- **What is being asked**
Reproduce the passage on certificate authority trust below word for word, from "That's not to" up to and including "whomever they fancy.".

- **Given passage**
That's not even covering the diplomatic fallout. If the CA points the finger at the NSA, the President would have to explain why the target was so important that it merited destroying part of the root trust system of the Internet.
There are far less messy ways of dealing with a high-value target. I'd be more concerned about other zero-day vulnerabilities the NSA might have found.
If one of the Big 4 were compromised (which we should all agree is most probably the case for all of them), even then, "too big to fail" rules the day.
It's vanishingly unlikely that Google, Microsoft, and Apple would remove a Big 4 CA root cert and break the trusted path of 25% of the secured market.
It wouldn't just be the browsers removing the CA. There would be a strong incentive for websites to switch as well, particularly foreign ones, so you'd find a mass exodus anyway, even without browser support.
Browsers don't have to turn a root CA off all at once, either. They could start by turning off Extended Validation for the compromised CA, or they could release a statement saying that if they don't get guarantees this won't happen again, they'll remove the CA in a year's time. They could allow connections, but change the SSL icon to indicate the certificate has been compromised. Browsers have a lot of options to put pressure on root CAs, even without removing the cert.
Again though this argument rests in people choosing to behave a certain way: CAs will choose not to go rogue because browser vendors will choose to be outraged by it.
If one was to attempt to formally specify X.509 in terms of math or logic we'd get to this part and have no choice but to write "the security of this portion is because we say so". How many times must we be betrayed before this isn't good enough?
Security is always going to involve trust. Even putting aside root certificates, you'd still have to trust your browser and your operating system.
That's not to say there aren't better mechanisms for verifying trust, but you'll never eliminate it entirely. There's always going to be some assumption, such as "the central authorities are trustworthy" in the case of SSL, or "the majority of nodes are trustworthy" in the case of Tor, or "the CPU majority is trustworthy" in the case of Bitcoin.
He who controls a Queen can make functionally equivalent copies of every Princess and Princess-baby in the Queen’s lineage. They have the skeleton keys to your ‘secure’ kingdom and could at any time decide to become a fraud factory and dish out copies of your keys to whomever they fancy.
In a sense, it's worse than that, because a "queen" can actually sign (correctly or not) any "princess-baby" in any "lineage".
The average internet user has no idea who's trustworthy and who isn't. If they have to personally grant trust in order to get at some content they're looking for, they'll simply do it. This is the same behavior that causes people to execute boobs.exe attached to a random email that landed in their inbox.
In order for this to work, the average internet user must cede the trust decision-making process to some other entity who claims to be more qualified to do it, like say the company who makes their browser. There are four browser makers that account for probably 90+% of usage. Now you're right back to where you started with the current oligopoly system, except that with the new system there's a much larger attack surface for nefarious agents to use when trying to insert themselves into the trust chain because anyone at all could let them in.
Cynically, that's the problem with internet security protocols in general - they have to work not only for smart, self-interested people but also for stupid people who are actively self-harming. That's a really tough bar to meet.

- **Record list**
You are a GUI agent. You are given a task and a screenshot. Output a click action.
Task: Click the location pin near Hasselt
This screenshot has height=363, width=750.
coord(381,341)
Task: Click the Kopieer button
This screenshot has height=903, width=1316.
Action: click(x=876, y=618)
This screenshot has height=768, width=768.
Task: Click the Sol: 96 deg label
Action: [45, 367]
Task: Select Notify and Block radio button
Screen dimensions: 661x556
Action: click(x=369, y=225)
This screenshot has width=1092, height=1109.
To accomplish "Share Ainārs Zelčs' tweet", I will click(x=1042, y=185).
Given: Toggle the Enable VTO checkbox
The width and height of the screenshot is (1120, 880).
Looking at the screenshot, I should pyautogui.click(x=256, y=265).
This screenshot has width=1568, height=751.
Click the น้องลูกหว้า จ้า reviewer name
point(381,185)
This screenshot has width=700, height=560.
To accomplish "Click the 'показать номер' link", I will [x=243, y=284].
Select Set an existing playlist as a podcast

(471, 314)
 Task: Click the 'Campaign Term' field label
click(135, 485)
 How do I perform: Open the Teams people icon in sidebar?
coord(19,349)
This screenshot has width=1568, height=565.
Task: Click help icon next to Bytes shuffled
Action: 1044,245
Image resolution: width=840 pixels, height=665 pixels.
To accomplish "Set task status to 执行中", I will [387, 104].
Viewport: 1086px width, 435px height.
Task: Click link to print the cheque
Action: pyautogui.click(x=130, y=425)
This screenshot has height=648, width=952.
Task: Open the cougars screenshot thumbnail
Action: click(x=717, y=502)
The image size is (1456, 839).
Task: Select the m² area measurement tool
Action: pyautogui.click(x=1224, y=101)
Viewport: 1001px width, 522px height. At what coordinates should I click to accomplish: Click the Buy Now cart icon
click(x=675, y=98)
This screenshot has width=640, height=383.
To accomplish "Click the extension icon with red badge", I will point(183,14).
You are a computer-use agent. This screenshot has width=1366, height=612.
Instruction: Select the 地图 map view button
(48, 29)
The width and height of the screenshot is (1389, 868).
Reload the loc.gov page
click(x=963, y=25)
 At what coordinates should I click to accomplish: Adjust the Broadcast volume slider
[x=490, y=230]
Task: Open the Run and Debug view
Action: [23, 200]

- **Answer to this problem**
That's not to say there aren't better mechanisms for verifying trust, but you'll never eliminate it entirely. There's always going to be some assumption, such as "the central authorities are trustworthy" in the case of SSL, or "the majority of nodes are trustworthy" in the case of Tor, or "the CPU majority is trustworthy" in the case of Bitcoin.
He who controls a Queen can make functionally equivalent copies of every Princess and Princess-baby in the Queen’s lineage. They have the skeleton keys to your ‘secure’ kingdom and could at any time decide to become a fraud factory and dish out copies of your keys to whomever they fancy.